Showing posts with label Bonham's. Show all posts
Showing posts with label Bonham's. Show all posts

Monday, September 25, 2017

Cape Town Opera clicks with London


Mandla Mndebele sings the Prologue from Pagliacci

Last week, a very special event at Bonham's Auction House in New Bond Street brought a spring to the step and a tear to the eye.

My parents left South Africa in the early 1950s, soon after their marriage, and rarely returned. My father refused to go back until apartheid had been thrown out. They were great music-lovers, but both died more than 20 years ago, so they did not live long enough to see the marvellous growth of talent now emerging from their old country, black and white together. Today's star South African singers include, just for starters, Pumeza Matshikiza, Golda Schultz, Pretty Yende and Jacques Imbrailo - and as Bonham's geared up for its sale of South African art, it joined forces with Cape Town Opera to bring us some more.

The sheer raw talent and dynamism that came bounding off the platform amid the paintings was little short of extraordinary. Among them were Lukhanyo Moyake, the tenor whom you may have spotted on the Cardiff Singer of the World; Frances du Plessis, a splendid young soprano with a bent for bel canto; Johannes Slabbert, who's changing fach from baritone to tenor - not quite there yet, perhaps, but well on the way and with a personality with "tenor" written all over it; Mandla Mndebele, a magnificently charismatic and full-voiced baritone; and, perhaps most wonderful of them all, the rich-toned soprano Siphamandla Yakupa, whose searing intensity in Gershwin's 'My Man's Gone Now' was absolutely shattering. Samantha Riedel was their excellent accompanist.

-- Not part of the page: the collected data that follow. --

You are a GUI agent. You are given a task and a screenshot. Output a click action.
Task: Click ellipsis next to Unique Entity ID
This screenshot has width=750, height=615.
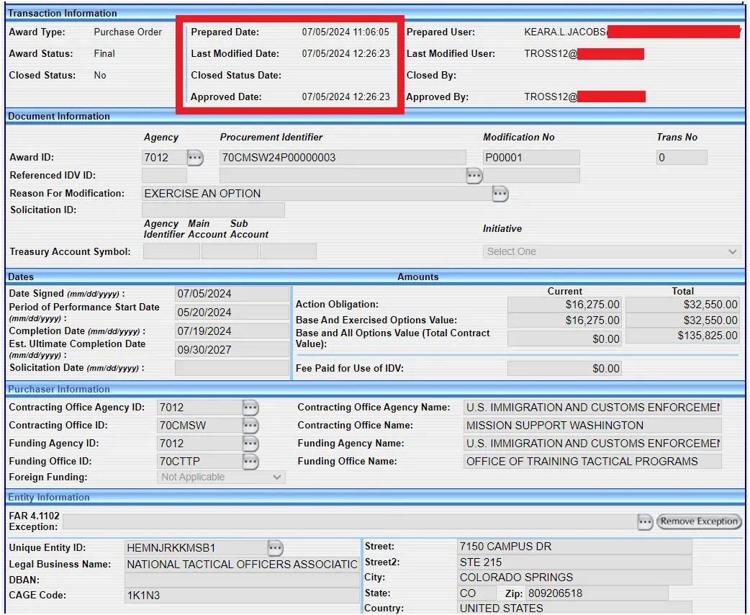(275, 548)
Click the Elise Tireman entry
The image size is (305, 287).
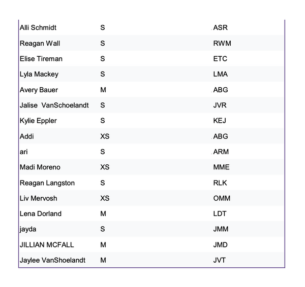[41, 59]
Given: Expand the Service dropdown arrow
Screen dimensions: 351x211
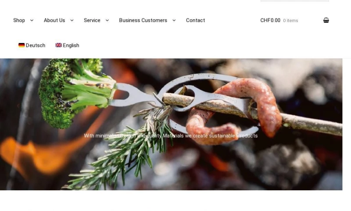Looking at the screenshot, I should coord(107,20).
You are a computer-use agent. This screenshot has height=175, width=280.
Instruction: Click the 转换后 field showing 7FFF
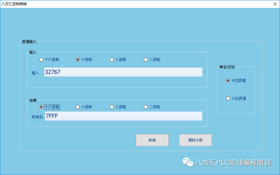(x=123, y=116)
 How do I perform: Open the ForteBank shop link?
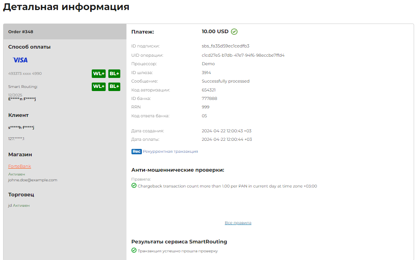[20, 167]
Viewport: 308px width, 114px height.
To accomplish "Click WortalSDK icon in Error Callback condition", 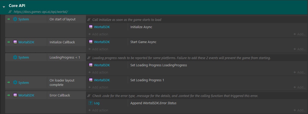I will (x=15, y=95).
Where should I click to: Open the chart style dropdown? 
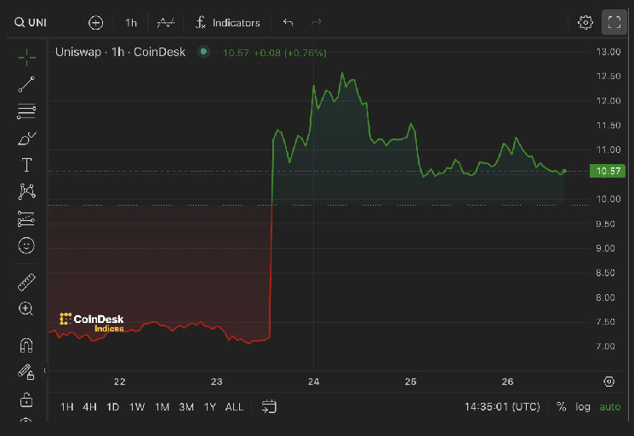pos(166,22)
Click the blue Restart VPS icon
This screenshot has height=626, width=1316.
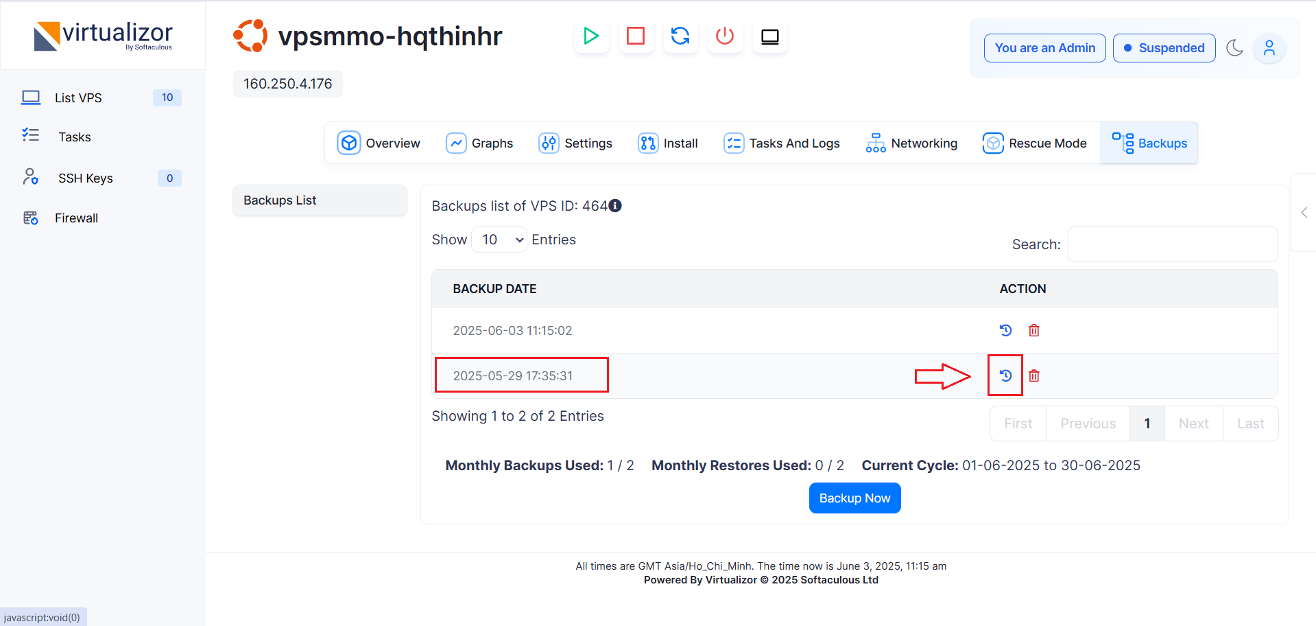tap(680, 36)
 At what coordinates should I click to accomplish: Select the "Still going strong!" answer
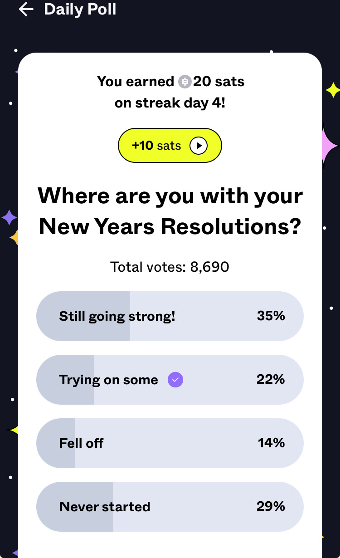[x=117, y=316]
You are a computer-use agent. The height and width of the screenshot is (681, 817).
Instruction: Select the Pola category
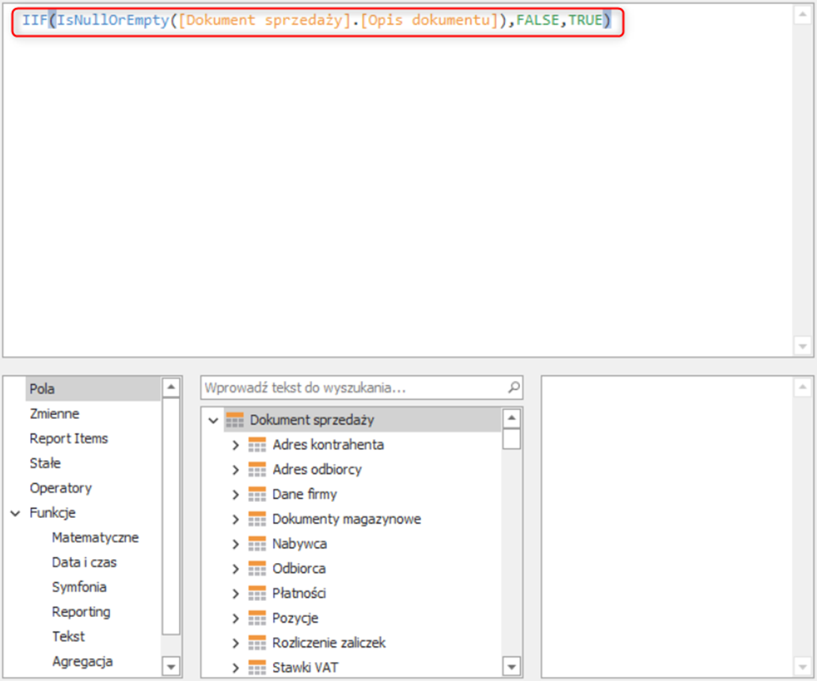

Moyake and Mndebele's Pearl Fishers duet was a major highlight too, and massed encores included the Click Song (I'd have loved more South African music to be included).


It was the first time Bonham's had staged an event like this, mixing the genres, and it brought a valuable dimension to both: first we could wander round the exhibition and discover the works of inspiring painters including Irma Stern, Vladimir Grigorovich Tretchikoff, Gerard Sekoto and many more; then there was singing in the gallery.

In an age where the progress made towards racial equality and away from discrimination sometimes seems to be stalling, or at worst reversing in certain parts of the world, here art and opera together proved that talent and the drive to be creative and to bring music to people know no such boundaries - proving how plain stupid the very notion of racism is.

One day, far in the future, perhaps people will scratch their heads and say to one another, "Did you know, 200 years ago people actually used to judge each other by the colour of their skins or by which fairy-tale they believed in? Can you imagine how they could be such idiots?" And they'll laugh, and buy each other drinks and chocolate, and sit in the sunshine enjoying a few minutes of hilarity over the morons who were still alive and well in the 21st century thinking that such ideas were even valid - before they get on with creating their new opera about real people, genuine emotion and universal questions.

For the time being, we can only do what we can each do, and I know how much it would have meant to my parents to see a black Don Giovanni singing 'Là ci darem' to a white Zerlina and a mixed company of singers all together for Miriam Makeba's wonderful party-piece Click Song. It wouldn't have been possible in the days when they left and refused to go back. I'm proud of them. Now I'm also pleased to be going back myself: I'll be there again in January and hope to visit Cape Town Opera on location, all being well. We can only do what we can do, but if we can do something, we should. Together, we can click.